Tectonics: The study of tectonism, including its causes and effects, most notably mountain building.
Tectonism: The deformation of the lithosphere.
Tension: A form of stress produced by a force that acts to stretch a material.
Topography: The configuration of Earth’s surface, including its relief as well as the position of physical features.
Uplift: A process whereby the surface of Earth rises, as the result of either a decrease in downward force or an increase in upward force.
Volcano: A natural opening in Earth’s surface through which molten (liquid), solid, and gaseous material erupts. The word volcano is also used to describe the cone of erupted material that builds up around the opening or fissure.
The formation of mountains and other landforms may even lead to speciation, a phenomenon in which members of a species become incapable of reproducing with other members, thus creating a new species. When the Colorado River cut open the Grand Canyon, it separated groups of squirrels that lived in the high-altitude pine forest. Over time these populations ceased to interbreed, and today the Kaibab squirrel of the north rim and the Abert squirrel of the south are separate species, no more capable of interbreeding than humans and apes.

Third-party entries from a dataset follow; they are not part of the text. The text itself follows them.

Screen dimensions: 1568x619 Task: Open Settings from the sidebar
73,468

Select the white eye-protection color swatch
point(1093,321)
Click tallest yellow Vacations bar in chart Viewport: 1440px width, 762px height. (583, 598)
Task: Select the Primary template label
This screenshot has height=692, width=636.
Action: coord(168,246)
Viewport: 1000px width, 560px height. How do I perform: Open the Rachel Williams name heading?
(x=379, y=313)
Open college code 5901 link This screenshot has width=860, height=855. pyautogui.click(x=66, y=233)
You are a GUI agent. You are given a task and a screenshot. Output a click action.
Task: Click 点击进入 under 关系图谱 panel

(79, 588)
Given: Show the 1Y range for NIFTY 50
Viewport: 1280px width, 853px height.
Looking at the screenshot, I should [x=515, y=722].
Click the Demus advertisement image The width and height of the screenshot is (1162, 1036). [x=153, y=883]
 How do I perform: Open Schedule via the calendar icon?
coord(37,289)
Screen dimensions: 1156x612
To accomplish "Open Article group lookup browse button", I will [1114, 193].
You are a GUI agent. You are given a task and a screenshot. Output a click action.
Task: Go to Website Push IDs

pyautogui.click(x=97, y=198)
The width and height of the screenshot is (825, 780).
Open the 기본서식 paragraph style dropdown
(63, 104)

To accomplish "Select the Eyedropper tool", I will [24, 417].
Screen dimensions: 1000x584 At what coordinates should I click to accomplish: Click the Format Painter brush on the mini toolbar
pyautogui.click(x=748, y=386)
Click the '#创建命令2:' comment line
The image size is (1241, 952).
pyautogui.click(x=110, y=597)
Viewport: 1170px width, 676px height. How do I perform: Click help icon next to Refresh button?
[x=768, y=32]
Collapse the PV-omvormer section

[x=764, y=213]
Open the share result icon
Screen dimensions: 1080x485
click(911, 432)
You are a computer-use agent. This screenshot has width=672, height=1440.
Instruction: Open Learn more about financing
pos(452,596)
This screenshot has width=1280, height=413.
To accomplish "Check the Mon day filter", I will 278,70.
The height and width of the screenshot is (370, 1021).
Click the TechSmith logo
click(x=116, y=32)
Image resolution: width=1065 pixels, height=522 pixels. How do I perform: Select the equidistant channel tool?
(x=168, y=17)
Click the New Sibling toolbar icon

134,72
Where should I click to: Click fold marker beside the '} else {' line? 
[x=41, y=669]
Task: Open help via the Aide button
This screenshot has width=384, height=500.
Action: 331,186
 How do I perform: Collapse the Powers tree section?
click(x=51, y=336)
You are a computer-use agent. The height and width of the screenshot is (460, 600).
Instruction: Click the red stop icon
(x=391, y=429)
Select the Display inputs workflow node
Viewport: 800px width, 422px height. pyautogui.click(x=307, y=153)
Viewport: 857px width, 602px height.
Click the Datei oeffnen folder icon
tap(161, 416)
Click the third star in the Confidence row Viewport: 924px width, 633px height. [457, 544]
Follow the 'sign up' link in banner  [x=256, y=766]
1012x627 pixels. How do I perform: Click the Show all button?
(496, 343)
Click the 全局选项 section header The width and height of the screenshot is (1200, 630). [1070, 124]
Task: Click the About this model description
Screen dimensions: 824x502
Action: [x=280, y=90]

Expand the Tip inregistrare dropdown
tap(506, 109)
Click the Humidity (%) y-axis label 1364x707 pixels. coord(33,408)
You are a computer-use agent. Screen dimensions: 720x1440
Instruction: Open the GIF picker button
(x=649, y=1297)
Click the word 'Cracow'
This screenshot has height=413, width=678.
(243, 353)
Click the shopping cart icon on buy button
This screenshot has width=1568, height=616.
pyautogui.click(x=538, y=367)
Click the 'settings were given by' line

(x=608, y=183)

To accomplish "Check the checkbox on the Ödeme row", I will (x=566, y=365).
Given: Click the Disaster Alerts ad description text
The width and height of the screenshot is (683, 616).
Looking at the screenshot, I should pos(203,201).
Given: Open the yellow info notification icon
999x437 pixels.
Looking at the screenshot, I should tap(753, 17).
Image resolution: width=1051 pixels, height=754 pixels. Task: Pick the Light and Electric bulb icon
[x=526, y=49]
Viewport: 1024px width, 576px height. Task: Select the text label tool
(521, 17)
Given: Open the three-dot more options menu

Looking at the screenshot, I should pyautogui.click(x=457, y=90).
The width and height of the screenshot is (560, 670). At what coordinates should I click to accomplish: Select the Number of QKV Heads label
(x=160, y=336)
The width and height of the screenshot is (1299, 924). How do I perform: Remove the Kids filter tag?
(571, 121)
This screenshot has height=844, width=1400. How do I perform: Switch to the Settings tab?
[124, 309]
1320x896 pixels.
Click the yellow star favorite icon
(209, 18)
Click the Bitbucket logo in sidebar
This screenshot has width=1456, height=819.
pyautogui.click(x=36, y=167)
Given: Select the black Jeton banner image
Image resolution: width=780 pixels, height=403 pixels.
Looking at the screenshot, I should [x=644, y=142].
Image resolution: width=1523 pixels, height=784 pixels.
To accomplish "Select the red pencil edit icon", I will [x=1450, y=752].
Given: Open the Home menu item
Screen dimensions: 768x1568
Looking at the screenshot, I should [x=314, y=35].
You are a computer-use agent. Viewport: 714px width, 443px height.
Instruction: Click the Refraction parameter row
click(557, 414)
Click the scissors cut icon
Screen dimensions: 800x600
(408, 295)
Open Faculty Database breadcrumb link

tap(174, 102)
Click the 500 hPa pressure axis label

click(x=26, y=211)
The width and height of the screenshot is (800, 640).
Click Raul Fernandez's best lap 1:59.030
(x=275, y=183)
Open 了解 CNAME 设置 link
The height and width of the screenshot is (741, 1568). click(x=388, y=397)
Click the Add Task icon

Human societies and mountains

Although the Appalachians of the eastern United States are hundreds of millions of years old, most ranges are much younger. Most will erode or otherwise cease to exist in a relatively short time (short, that is, by geologic standards), yet to humans throughout the ages,mountains have seemed a symbol of permanence. This is just one aspect of mountains’ impact on the human psyche.
In his 1975 study of symbolism in political movements, Utopia and Revolution, Melvin J. Lasky devoted considerable space to the mountain and its association with divinity through figures such as the Greek Olympians and Noah and Moses in the Bible. Clearly, mountains have proved enormously influential on human attitudes, and nowhere is this more obvious than in relation to the people who live in the mountains. Whether the person is a coal miner from Appalachia or a rancher from the Rockies, a Scottish highlander or a Quechua-speaking Peruvian, the mentality is similar, characterized by a combination of hardiness, fierce independence, and disdain for lowland ways.
These characteristics, combined with the harsh weather of the mountains, have made mountain warfare a challenge to lowland invaders. This explains the fact that Switzerland has kept itself free from involvement in European wars since Napoleon’s time, and why the independent Scottish Highlands were long a thorn in England’s side. It also explains why neither the British nor the Russian empires could manage to control Afghanistan fully during their struggle over that mountainous nation in the late nineteenth and early twentieth centuries.
Britain eventually pulled out of the “Great Game,” as this struggle was called, but Russia never really did. Many years later, the Soviets became bogged down in a war in Afghanistan that they could not win. The war, which lasted from 1979 to 1989, helped bring about the end of the Soviet Union and its system of satellite dictatorships. More than a decade later, as the United States launched strikes against Afghanistan in 2001, a superpower once again faced the challenge posed by one of the poorest, most inhospitable nations on Earth.
But the independence of the mountaineer is deceptive; in fact, mountains have little to offer, economically, other than their beauty and the resources deep beneath their surfaces. In other words, they are really of value only to flatland tourists and mining companies. Since few mountain environments offer much promise agriculturally, the people of the mountains are dependent on the flatlands for sustenance. Gorgeous and rugged as they are, such mountainous states as Colorado or Wyoming might be as poor as Afghanistan were it not for the fact that they belong to a larger political unit, the United States.